O espólio do cantor Michael Jackson já faturou US$ 310 milhões desde a morte dele, em 2009, segundo documentos judiciais apresentados na quinta-feira. O dinheiro é oriundo da venda de discos, de um filme, de merchandising e de outros produtos.
Os inventariantes usaram US$ 159 milhões para pagar dívidas deixadas pelo cantor, que morreu devendo mais de US$ 400 milhões, segundo os documentos.
"Embora ainda restem pleitos não resolvidos de credores, litígios pendentes e questões empresariais, tributárias e jurídicas adicionais, e o espólio ainda não esteja em condições de ser encerrado, os inventariantes fizeram um progresso substancial na redução da dívida do espólio", afirmaram os documentos.
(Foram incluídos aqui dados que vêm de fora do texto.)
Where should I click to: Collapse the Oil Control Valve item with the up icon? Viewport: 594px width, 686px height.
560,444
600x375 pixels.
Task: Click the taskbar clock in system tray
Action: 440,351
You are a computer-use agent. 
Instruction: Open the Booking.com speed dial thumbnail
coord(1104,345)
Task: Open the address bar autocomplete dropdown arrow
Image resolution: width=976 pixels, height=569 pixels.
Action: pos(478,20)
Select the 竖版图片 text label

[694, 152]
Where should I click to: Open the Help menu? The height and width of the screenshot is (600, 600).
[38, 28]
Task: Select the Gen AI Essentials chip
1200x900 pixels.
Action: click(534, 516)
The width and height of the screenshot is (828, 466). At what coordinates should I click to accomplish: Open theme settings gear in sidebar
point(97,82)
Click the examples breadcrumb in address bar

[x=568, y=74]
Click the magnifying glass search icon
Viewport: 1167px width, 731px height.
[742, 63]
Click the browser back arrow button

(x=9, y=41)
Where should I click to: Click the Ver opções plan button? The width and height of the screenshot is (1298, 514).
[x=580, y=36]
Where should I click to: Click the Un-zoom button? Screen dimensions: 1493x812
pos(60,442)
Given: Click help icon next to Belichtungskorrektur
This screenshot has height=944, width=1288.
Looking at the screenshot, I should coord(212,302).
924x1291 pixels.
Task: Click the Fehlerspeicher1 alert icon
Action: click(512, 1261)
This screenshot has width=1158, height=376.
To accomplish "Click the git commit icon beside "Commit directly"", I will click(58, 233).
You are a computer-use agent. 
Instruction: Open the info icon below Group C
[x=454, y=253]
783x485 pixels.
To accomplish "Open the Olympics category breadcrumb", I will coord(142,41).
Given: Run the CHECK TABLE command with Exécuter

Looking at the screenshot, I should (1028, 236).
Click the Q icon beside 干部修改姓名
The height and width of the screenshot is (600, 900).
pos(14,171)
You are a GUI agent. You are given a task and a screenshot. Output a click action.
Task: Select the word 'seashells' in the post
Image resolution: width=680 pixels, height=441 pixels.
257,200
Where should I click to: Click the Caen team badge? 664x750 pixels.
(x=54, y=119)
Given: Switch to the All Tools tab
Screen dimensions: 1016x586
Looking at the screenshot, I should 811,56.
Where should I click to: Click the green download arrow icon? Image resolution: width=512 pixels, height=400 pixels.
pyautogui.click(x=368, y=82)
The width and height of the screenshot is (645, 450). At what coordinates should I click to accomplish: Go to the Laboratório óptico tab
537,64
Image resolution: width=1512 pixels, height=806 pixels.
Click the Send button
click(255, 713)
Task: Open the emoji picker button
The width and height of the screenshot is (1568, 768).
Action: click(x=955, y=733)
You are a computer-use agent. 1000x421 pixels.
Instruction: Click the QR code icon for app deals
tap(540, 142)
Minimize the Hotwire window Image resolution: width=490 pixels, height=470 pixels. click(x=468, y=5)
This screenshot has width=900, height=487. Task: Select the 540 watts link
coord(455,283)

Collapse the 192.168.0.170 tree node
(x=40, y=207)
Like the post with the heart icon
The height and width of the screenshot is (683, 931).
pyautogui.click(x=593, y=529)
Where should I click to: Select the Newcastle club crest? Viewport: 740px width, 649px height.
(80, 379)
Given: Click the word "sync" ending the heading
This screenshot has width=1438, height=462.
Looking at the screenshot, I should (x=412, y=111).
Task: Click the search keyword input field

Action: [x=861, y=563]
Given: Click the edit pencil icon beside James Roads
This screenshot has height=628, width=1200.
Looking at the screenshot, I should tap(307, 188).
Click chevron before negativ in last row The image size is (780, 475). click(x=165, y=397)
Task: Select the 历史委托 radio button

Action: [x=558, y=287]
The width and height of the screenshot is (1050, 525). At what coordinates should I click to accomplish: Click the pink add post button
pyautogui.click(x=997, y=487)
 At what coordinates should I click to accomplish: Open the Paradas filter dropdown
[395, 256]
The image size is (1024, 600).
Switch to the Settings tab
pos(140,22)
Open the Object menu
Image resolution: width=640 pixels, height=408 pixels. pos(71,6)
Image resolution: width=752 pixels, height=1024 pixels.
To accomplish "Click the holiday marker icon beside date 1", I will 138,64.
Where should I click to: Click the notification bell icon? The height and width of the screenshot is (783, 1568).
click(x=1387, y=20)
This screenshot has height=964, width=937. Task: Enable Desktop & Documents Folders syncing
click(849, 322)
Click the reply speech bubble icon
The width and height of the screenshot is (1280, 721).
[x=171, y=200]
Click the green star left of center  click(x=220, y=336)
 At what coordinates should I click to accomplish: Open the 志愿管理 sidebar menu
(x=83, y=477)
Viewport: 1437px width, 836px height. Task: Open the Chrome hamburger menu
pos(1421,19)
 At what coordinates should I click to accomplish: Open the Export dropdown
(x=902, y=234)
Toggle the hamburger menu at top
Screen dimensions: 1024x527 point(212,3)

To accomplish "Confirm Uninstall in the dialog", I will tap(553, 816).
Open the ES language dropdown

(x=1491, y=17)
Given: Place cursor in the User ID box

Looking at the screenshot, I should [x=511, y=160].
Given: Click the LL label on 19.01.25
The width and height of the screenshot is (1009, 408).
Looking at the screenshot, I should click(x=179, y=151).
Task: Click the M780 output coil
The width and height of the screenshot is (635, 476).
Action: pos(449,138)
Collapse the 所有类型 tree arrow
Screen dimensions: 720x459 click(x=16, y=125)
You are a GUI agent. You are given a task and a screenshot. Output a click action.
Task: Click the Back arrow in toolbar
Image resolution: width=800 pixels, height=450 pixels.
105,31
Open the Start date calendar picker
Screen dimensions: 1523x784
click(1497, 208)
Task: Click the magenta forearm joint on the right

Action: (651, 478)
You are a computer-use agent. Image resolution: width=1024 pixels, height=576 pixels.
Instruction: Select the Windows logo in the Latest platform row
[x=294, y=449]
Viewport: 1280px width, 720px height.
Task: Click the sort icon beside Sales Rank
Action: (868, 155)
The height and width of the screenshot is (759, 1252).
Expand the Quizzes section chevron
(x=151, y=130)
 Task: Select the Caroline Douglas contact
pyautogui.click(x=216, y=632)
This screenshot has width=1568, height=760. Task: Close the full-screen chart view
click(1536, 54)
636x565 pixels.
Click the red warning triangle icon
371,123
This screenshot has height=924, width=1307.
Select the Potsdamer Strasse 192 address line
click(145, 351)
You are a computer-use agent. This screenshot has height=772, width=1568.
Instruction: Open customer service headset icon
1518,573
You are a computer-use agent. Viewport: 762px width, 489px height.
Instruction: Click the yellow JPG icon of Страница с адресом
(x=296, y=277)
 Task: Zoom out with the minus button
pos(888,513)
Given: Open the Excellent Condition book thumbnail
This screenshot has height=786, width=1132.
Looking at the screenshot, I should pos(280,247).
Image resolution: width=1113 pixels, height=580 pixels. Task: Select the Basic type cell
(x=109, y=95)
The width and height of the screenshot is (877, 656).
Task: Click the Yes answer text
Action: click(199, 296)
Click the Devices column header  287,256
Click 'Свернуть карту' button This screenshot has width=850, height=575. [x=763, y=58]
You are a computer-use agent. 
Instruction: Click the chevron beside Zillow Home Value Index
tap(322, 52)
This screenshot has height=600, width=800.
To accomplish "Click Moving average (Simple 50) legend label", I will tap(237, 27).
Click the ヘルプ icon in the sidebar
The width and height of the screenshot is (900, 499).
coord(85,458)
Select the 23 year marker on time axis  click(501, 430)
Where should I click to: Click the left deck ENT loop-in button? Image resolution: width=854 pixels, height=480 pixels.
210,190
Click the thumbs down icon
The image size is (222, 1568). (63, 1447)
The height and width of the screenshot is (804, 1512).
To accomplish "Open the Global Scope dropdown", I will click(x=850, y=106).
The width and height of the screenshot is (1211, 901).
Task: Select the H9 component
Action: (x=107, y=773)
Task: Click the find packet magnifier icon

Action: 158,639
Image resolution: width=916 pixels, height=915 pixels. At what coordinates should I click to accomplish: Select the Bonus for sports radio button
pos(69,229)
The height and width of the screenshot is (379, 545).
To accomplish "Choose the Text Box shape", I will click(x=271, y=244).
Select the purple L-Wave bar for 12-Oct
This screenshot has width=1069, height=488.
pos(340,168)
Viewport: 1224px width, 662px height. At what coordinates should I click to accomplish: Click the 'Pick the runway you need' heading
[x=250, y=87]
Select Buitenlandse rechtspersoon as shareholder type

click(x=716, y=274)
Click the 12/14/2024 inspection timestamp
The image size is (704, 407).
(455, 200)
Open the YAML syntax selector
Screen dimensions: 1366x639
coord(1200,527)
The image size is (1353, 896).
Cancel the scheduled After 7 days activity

Esses registros foram divulgados como parte dos procedimentos de legitimação do espólio, e são o relato contábil mais detalhado já feito sobre o patrimônio póstumo do cantor até 31 de dezembro de 2010.
Os beneficiários do espólio são os filhos de Jackson, a mãe dele e várias entidades beneficentes. Em testamento, Jackson --morto em junho de 2009, vítima de uma overdose de medicamentos-- nomeou o advogado John Branca e o executivo musical John McClain como inventariantes.